__Assignment__
A complete, exact copy of the records is needed here.
** Supplied records follows **
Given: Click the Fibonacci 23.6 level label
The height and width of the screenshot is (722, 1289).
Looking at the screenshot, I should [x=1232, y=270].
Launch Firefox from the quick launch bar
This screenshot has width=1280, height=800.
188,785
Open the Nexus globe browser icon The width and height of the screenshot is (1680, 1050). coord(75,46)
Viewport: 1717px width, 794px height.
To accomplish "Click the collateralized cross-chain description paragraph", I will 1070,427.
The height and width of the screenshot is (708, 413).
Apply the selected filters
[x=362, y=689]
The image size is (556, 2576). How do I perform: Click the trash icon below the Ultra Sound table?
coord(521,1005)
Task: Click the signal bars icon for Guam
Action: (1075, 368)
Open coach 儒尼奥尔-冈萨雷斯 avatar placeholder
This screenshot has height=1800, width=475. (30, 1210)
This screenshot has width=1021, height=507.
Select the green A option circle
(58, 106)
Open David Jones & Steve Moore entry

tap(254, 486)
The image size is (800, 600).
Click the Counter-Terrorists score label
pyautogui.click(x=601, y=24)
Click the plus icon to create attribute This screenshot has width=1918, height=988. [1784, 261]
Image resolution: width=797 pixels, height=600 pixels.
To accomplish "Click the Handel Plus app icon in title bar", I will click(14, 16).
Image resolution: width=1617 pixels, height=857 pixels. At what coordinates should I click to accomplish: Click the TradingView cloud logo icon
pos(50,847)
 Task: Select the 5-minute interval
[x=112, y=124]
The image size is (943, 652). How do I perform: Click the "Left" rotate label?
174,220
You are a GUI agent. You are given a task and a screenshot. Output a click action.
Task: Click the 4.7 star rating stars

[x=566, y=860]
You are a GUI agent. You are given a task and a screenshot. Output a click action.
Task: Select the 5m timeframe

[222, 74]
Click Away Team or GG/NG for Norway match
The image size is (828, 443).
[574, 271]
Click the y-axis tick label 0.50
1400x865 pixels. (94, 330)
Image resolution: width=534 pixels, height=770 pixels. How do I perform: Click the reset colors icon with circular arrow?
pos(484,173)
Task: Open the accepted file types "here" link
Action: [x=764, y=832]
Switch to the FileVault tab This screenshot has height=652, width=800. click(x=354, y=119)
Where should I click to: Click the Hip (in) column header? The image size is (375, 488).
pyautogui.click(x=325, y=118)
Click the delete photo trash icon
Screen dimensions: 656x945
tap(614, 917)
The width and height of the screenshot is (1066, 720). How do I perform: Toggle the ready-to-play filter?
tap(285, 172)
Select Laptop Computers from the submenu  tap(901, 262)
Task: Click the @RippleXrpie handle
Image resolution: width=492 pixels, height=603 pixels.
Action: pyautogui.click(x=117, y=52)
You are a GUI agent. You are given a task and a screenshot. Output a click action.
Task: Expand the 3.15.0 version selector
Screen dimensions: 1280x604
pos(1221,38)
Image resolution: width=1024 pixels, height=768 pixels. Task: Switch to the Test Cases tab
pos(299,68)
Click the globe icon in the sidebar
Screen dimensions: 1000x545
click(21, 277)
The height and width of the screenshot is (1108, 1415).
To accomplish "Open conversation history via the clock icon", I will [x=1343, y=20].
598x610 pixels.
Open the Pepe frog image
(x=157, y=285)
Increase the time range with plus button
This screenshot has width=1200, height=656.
** End of Supplied records **
__Answer space__
Given: Click the Fibonacci 23.6 level label
The height and width of the screenshot is (722, 1289).
Looking at the screenshot, I should [x=1232, y=270].
Launch Firefox from the quick launch bar
This screenshot has width=1280, height=800.
188,785
Open the Nexus globe browser icon The width and height of the screenshot is (1680, 1050). coord(75,46)
Viewport: 1717px width, 794px height.
To accomplish "Click the collateralized cross-chain description paragraph", I will 1070,427.
The height and width of the screenshot is (708, 413).
Apply the selected filters
[x=362, y=689]
The image size is (556, 2576). How do I perform: Click the trash icon below the Ultra Sound table?
coord(521,1005)
Task: Click the signal bars icon for Guam
Action: (1075, 368)
Open coach 儒尼奥尔-冈萨雷斯 avatar placeholder
This screenshot has height=1800, width=475. (30, 1210)
This screenshot has width=1021, height=507.
Select the green A option circle
(58, 106)
Open David Jones & Steve Moore entry

tap(254, 486)
The image size is (800, 600).
Click the Counter-Terrorists score label
pyautogui.click(x=601, y=24)
Click the plus icon to create attribute This screenshot has width=1918, height=988. [1784, 261]
Image resolution: width=797 pixels, height=600 pixels.
To accomplish "Click the Handel Plus app icon in title bar", I will click(14, 16).
Image resolution: width=1617 pixels, height=857 pixels. At what coordinates should I click to accomplish: Click the TradingView cloud logo icon
pos(50,847)
 Task: Select the 5-minute interval
[x=112, y=124]
The image size is (943, 652). How do I perform: Click the "Left" rotate label?
174,220
You are a GUI agent. You are given a task and a screenshot. Output a click action.
Task: Click the 4.7 star rating stars

[x=566, y=860]
You are a GUI agent. You are given a task and a screenshot. Output a click action.
Task: Select the 5m timeframe

[222, 74]
Click Away Team or GG/NG for Norway match
The image size is (828, 443).
[574, 271]
Click the y-axis tick label 0.50
1400x865 pixels. (94, 330)
Image resolution: width=534 pixels, height=770 pixels. How do I perform: Click the reset colors icon with circular arrow?
pos(484,173)
Task: Open the accepted file types "here" link
Action: [x=764, y=832]
Switch to the FileVault tab This screenshot has height=652, width=800. click(x=354, y=119)
Where should I click to: Click the Hip (in) column header? The image size is (375, 488).
pyautogui.click(x=325, y=118)
Click the delete photo trash icon
Screen dimensions: 656x945
tap(614, 917)
The width and height of the screenshot is (1066, 720). How do I perform: Toggle the ready-to-play filter?
tap(285, 172)
Select Laptop Computers from the submenu  tap(901, 262)
Task: Click the @RippleXrpie handle
Image resolution: width=492 pixels, height=603 pixels.
Action: pyautogui.click(x=117, y=52)
You are a GUI agent. You are given a task and a screenshot. Output a click action.
Task: Expand the 3.15.0 version selector
Screen dimensions: 1280x604
pos(1221,38)
Image resolution: width=1024 pixels, height=768 pixels. Task: Switch to the Test Cases tab
pos(299,68)
Click the globe icon in the sidebar
Screen dimensions: 1000x545
click(21, 277)
The height and width of the screenshot is (1108, 1415).
To accomplish "Open conversation history via the clock icon", I will [x=1343, y=20].
598x610 pixels.
Open the Pepe frog image
(x=157, y=285)
Increase the time range with plus button
This screenshot has width=1200, height=656.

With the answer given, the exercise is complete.